Suspected mistakes in the documentation and the paper

I believe the definitions of c and b are reversed in the README, owing to the fact that in definitions:

t1 = np.arctan2(b * np.sin(obs) - rt * np.sin(spec), b * np.cos(obs) - rt * np.cos(spec))
t2 = np.arctan2(c * np.sin(src) - rt * np.sin(spec), c * np.cos(src) - rt * np.cos(spec))

the angles t1 and t2 correspond to the angles from the specular point to the observer/source, where b must correspond to the radius to the observer, and c to the radius of the source.
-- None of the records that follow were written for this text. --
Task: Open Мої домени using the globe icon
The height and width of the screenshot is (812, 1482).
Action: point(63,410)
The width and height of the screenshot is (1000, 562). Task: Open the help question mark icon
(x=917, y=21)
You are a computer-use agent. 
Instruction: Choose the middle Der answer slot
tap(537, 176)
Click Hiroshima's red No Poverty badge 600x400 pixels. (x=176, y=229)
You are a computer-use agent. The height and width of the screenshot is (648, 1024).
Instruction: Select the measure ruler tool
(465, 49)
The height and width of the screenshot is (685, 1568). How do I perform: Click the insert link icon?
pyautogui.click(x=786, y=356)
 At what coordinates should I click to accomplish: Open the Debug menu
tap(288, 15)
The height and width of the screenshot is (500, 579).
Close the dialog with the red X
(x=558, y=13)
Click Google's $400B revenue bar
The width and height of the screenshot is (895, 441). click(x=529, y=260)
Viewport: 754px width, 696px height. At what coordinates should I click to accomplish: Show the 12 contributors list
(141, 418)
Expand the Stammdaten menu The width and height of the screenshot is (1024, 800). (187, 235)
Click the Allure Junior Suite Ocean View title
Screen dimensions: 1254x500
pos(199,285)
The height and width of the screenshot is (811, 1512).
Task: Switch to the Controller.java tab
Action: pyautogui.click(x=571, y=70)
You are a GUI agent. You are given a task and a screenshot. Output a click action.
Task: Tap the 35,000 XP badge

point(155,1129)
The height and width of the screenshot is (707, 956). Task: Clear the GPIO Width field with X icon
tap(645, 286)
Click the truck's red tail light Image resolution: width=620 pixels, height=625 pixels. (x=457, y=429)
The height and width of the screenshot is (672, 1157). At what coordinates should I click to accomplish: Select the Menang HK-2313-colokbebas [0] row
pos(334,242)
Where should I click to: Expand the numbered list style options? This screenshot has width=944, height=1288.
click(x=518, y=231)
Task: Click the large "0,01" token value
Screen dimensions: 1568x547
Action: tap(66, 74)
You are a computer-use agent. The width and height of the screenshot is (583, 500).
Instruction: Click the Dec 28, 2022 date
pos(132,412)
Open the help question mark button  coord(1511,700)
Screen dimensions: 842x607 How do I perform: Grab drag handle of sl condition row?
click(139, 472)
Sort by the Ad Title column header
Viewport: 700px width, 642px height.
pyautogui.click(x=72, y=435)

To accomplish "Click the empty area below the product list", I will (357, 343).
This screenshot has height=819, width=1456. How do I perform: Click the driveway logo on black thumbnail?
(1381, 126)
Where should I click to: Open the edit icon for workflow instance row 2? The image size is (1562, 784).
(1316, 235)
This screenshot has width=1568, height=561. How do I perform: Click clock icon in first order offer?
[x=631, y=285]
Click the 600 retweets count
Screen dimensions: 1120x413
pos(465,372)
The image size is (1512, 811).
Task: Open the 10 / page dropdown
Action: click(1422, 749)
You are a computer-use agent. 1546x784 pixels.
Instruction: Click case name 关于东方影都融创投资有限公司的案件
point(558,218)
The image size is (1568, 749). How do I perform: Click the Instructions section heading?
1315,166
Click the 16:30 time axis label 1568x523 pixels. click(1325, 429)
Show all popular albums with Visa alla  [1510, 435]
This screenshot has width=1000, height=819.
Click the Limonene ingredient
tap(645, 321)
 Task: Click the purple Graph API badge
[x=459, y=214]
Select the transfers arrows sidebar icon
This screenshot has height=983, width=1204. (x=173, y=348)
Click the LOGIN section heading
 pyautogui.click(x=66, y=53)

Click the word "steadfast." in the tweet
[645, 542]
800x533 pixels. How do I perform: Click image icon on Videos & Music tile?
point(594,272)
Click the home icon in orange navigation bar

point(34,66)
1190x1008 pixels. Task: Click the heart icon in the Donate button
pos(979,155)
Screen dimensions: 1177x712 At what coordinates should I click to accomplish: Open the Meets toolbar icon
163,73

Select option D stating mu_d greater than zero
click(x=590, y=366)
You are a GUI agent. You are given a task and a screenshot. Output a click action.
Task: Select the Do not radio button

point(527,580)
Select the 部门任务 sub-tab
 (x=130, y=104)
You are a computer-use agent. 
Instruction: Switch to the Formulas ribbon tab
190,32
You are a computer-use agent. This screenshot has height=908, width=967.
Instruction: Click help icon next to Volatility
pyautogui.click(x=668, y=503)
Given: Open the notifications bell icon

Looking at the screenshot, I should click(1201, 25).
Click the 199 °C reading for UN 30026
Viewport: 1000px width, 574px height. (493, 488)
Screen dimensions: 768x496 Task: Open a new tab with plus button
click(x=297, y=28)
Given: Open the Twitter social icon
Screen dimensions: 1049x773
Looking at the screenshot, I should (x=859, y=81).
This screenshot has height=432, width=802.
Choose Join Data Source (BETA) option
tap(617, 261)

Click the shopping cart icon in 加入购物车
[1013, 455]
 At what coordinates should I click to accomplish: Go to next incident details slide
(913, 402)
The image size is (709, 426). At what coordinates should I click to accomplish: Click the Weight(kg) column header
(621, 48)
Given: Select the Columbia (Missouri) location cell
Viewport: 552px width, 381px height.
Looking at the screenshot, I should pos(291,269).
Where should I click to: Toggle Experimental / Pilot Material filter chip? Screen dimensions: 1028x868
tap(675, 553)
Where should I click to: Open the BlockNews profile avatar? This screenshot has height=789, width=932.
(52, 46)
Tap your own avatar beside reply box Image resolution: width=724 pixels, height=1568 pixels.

This same mistake (mixing up Rsrc and Robs) seems to be present in https://arxiv.org/pdf/2012.02170.pdf equation 17 on page 6 (I don't know if this is the latest revision of the paper or if it was subsequently corrected)

The definitions in the C code comments appear to be correct, although I did not test the C implementation.

As an aside, I also find disagreement between numerical and branchdeducing_twofinite for the inputs:
obs=-0.2989068116739271 c=0.3380059593586045 b=0.21900854161140168 although this seems like a deeper issue. The 3rd branch is chosen but the numerical solution agrees with the second branch.

Possible error in branchdeducing_twofinite

In your paper, the E6 coefficient denominator is 16E5, but in the python code it is 4E5. Similarly in the calculation of E7, the first 2 terms are different from the paper, with the code using b2c_obs2/2 - E0/3 and in the paper this is 3(bcos theta_obs)^2 / 12 - 2E0/12.

Am I missing something in the algebra? E4 in the code matches your paper.